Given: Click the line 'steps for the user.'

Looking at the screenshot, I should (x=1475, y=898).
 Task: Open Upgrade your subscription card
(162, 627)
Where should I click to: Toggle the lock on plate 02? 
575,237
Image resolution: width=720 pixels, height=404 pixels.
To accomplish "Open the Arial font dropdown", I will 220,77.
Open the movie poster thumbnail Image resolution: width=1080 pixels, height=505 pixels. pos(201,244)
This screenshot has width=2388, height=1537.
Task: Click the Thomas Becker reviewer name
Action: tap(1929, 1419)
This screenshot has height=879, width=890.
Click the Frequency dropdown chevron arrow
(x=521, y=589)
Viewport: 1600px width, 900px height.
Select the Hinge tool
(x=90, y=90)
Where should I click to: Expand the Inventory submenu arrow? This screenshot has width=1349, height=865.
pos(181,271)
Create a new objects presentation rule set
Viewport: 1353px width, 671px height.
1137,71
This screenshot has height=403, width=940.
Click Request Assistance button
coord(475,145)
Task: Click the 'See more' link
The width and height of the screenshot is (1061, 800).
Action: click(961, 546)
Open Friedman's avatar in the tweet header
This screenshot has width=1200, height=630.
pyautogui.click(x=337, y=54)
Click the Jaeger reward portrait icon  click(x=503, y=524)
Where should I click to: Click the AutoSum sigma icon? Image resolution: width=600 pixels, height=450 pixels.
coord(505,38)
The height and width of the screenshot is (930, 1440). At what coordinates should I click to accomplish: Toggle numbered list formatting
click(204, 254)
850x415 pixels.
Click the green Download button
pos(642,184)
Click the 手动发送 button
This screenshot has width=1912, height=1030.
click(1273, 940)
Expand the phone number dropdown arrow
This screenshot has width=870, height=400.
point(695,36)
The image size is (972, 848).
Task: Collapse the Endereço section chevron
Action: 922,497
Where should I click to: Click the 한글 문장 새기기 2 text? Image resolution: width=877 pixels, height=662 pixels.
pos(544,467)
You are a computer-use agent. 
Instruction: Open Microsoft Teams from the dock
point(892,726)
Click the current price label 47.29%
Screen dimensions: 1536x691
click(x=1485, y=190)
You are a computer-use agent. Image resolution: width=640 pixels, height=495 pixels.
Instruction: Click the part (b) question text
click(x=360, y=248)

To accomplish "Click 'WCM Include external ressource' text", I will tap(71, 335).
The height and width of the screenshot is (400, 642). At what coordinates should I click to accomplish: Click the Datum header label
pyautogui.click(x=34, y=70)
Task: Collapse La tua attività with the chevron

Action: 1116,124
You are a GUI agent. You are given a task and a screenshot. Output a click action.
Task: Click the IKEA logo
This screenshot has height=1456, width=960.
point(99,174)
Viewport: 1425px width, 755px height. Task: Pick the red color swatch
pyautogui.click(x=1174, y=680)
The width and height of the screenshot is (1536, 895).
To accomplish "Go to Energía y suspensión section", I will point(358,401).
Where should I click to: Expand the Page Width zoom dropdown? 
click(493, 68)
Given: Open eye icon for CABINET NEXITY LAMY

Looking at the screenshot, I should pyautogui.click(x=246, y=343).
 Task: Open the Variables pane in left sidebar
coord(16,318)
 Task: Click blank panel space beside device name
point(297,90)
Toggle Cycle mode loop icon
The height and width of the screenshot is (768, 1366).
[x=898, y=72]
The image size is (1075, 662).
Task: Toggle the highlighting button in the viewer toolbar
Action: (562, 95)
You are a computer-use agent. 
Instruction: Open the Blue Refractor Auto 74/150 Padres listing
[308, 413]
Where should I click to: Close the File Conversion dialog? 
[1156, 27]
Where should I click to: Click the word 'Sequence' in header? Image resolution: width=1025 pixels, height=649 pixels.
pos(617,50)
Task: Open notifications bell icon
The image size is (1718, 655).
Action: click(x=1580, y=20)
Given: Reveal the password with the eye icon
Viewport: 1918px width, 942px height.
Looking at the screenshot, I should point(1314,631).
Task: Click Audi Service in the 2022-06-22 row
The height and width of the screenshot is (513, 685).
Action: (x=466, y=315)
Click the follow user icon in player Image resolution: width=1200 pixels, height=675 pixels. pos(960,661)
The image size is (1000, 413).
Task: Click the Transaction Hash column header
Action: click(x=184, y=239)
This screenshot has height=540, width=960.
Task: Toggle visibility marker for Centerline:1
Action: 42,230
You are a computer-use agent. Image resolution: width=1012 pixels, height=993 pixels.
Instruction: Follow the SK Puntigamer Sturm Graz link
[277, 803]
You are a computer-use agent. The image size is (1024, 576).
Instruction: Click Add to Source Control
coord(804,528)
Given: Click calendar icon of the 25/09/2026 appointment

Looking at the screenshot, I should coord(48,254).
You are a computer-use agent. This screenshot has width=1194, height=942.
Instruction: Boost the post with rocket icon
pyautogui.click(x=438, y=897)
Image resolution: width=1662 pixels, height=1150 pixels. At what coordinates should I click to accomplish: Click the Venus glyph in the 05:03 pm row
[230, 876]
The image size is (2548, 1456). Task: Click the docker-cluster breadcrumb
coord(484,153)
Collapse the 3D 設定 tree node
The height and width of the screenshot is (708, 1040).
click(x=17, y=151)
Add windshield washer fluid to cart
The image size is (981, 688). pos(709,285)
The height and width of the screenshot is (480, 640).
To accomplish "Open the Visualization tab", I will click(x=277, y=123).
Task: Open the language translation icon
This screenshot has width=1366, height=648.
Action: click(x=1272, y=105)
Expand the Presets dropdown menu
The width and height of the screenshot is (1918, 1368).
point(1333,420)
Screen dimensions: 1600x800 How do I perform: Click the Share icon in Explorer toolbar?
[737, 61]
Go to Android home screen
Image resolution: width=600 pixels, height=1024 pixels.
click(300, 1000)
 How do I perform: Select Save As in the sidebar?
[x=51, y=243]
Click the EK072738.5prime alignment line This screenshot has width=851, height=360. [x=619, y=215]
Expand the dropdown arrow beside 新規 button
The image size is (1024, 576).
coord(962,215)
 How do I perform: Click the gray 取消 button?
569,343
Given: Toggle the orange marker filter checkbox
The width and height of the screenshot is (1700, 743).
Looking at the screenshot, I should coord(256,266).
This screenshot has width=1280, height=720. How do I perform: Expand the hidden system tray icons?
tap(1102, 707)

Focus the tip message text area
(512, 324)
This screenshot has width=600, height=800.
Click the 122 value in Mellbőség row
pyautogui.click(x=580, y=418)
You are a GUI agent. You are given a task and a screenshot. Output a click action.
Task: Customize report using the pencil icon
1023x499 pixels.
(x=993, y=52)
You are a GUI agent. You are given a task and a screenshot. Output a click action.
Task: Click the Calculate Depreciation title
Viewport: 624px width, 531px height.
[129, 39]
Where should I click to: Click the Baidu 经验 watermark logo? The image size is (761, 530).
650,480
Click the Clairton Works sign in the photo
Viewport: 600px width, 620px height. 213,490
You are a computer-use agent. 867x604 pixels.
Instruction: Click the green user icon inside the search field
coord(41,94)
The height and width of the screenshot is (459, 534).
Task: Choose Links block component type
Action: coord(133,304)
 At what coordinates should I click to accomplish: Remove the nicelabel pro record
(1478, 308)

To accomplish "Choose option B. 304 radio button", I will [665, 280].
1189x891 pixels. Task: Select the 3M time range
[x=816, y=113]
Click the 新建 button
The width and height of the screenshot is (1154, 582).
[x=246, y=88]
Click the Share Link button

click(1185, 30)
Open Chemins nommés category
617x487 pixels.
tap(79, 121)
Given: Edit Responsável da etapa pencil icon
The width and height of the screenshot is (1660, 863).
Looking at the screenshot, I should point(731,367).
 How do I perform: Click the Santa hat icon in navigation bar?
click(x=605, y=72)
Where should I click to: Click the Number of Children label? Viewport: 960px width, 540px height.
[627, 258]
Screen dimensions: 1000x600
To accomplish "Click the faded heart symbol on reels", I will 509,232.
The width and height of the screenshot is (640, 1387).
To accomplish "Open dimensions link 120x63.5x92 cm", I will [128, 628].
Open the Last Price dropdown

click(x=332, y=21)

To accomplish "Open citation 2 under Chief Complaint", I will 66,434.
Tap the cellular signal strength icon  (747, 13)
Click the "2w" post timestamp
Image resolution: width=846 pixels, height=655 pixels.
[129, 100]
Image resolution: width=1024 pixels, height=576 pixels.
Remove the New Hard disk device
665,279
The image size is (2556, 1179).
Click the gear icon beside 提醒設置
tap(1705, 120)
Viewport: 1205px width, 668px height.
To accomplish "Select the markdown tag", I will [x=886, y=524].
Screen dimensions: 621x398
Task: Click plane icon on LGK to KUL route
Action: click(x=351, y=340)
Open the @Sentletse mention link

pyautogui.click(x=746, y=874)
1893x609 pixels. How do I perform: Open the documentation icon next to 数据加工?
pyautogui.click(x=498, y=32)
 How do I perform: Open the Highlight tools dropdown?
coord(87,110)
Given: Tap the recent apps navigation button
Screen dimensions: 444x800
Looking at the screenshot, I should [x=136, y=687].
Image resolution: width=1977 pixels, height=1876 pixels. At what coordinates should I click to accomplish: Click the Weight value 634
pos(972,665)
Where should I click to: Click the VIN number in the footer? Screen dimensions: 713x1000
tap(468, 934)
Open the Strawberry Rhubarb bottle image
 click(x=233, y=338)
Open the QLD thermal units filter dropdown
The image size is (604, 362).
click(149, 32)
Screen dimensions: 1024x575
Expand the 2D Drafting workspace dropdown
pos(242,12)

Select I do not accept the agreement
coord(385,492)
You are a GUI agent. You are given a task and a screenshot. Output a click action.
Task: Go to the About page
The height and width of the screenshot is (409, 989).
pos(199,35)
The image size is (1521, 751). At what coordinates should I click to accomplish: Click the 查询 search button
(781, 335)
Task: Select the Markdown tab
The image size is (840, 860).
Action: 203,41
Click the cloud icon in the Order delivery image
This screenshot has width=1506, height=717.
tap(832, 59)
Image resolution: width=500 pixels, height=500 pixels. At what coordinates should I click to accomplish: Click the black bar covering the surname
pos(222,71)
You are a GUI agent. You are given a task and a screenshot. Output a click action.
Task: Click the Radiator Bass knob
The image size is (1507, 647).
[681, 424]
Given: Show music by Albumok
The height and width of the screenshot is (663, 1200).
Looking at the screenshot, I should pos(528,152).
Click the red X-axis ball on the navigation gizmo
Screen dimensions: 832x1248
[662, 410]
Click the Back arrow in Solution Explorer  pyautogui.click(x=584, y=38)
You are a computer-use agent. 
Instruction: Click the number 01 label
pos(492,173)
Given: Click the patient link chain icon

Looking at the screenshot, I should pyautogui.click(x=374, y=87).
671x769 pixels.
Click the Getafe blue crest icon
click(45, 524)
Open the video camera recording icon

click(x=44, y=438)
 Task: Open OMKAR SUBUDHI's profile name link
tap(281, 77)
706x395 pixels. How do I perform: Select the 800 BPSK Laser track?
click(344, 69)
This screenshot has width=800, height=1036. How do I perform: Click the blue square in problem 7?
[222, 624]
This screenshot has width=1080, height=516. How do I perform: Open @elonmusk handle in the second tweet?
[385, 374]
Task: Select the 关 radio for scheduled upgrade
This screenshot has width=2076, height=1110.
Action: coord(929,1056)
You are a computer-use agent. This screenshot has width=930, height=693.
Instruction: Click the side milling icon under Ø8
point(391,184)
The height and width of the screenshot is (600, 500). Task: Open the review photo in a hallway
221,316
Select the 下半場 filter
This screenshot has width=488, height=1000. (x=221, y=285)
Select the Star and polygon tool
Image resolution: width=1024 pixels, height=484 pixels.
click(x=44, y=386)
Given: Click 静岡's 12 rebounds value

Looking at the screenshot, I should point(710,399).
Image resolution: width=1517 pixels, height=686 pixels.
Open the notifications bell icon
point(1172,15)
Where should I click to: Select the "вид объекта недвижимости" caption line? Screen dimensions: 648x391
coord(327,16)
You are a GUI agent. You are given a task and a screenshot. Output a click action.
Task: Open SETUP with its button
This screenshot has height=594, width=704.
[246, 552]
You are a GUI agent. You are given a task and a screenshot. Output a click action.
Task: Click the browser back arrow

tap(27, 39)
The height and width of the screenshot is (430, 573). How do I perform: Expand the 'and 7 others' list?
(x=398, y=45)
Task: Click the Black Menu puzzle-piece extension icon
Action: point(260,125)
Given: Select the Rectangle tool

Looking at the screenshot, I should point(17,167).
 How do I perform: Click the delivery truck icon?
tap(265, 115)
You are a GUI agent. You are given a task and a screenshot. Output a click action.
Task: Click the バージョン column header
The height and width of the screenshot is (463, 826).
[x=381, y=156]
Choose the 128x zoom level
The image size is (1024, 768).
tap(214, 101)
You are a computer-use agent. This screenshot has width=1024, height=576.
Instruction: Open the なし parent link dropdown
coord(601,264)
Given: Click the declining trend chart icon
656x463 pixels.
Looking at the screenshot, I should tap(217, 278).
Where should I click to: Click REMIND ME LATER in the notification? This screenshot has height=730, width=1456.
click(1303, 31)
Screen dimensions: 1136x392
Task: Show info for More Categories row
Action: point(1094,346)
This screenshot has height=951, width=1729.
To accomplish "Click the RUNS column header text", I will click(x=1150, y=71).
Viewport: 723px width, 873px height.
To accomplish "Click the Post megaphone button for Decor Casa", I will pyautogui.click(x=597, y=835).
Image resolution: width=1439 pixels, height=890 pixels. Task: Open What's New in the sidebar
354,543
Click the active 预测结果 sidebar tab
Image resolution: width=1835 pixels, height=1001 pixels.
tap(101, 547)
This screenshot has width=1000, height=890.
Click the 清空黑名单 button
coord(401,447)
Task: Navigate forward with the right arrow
++++++
For the string "pencil", go line by line through the material and copy every line that has it.

Task: Customize report using the pencil icon
Given: Edit Responsável da etapa pencil icon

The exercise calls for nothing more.